The entire country’s EV charging infrastructure is new. Collectively, the entire United States is still in the midst of figuring out how we make an effective and profitable charging infrastructure, for better or worse.

I reached out to Stable Auto, a new startup focused on helping commercial would-be EV charging tenants ascertain where and what kind of EV charging stations they should install. According to research from Stable Auto, the vast majority of DC fast chargers are underutilized; most of them sitting idle, burning a hole in the tenant’s pocket. Stable Auto claims to have invented an algorithm, a secret sauce of sorts, that holds the key to a profitable charging station.

But that doesn’t fix everything, does it? Companies like Stable Auto operate in the parameters that they give their algorithm; meaning, it relies on information like EV registration numbers, and the area’s median income. According to the Fuels Institute, the average EV owner as of 2019, has a median income of over $100,000. That’s nearly three times the income of Toledo, OH, and nearly double that of Columbus, Ohio. Naturally, I expect most EV charging solutions generated with traditional capitalist profit models will cater to the well-off, ignoring the lower-income, who would arguably benefit the most from the promise of cheap, clean, low maintenance driving.

The more people I asked, the more I realized I was never going to get a magic bullet solution. Sure, we can glibly say “well, fix the chargers, duh!” But, how? Through what mechanism do we have to force a tenant to maintain them? At least from what I’ve learned, there isn’t any real incentive. There are some plans to establish charging infrastructure in lower-income areas, but not much talk about how to maintain them in the future.

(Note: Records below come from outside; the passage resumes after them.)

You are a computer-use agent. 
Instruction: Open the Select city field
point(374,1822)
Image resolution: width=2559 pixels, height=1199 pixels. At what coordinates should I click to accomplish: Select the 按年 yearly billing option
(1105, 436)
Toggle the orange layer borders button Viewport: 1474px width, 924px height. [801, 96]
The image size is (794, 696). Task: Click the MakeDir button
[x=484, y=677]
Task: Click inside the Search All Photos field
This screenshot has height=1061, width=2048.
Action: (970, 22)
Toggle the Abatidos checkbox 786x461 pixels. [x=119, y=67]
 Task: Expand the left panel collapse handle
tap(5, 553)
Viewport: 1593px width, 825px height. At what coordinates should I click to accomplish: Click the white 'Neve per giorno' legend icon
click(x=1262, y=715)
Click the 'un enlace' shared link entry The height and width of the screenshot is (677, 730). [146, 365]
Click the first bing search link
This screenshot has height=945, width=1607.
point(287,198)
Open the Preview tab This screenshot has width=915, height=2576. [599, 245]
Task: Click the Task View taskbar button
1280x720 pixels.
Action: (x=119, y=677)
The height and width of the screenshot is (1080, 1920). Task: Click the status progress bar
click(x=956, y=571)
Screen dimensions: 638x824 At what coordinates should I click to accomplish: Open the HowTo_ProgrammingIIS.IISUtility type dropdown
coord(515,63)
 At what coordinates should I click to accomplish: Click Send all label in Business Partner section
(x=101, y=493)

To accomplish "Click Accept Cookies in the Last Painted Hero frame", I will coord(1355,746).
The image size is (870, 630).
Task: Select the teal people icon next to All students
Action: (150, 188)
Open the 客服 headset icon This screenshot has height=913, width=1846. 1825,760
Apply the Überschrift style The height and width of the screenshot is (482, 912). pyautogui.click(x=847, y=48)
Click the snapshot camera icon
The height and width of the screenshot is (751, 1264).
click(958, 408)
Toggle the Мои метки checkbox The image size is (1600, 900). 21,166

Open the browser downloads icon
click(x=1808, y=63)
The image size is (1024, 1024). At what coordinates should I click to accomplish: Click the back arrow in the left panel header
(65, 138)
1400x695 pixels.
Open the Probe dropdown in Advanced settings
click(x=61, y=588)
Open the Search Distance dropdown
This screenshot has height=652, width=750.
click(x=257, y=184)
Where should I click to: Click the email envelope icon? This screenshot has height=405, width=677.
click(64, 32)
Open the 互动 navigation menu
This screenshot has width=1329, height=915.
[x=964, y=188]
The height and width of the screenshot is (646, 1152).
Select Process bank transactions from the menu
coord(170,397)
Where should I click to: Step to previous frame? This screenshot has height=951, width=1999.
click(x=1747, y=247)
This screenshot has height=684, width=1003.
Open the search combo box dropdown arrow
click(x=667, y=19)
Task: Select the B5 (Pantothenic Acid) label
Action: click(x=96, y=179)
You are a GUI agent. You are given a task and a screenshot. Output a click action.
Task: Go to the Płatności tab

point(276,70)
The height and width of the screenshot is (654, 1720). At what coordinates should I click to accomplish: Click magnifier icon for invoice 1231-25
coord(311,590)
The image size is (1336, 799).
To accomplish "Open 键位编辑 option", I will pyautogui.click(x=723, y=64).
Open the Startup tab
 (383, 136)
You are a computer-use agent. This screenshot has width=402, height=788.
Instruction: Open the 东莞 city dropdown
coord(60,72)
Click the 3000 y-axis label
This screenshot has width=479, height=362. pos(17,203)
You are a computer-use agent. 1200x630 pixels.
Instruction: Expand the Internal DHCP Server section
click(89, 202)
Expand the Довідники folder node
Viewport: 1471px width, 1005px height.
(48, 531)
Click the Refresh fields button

The Biden Administration’s “Build Back Better” plan does give billions of dollars to state governments to jumpstart charging infrastructure, but how this plan will be implemented still remains to be seen. The Biden Administration did establish new protocols, and a request for information to generate data on where, and how chargers should be placed, especially among highway corridors. Wherever the government determines to install chargers, maintenance is included in the use case consideration. We won’t know for a long time what that will all look like, though.

Building an equitable, usable EV charging infrastructure will likely be a long, bumpy road, with several solutions from many interested parties, both private and public. I don’t really care, I just want cheap, reliable way for Americans to get electrons in their electric cars.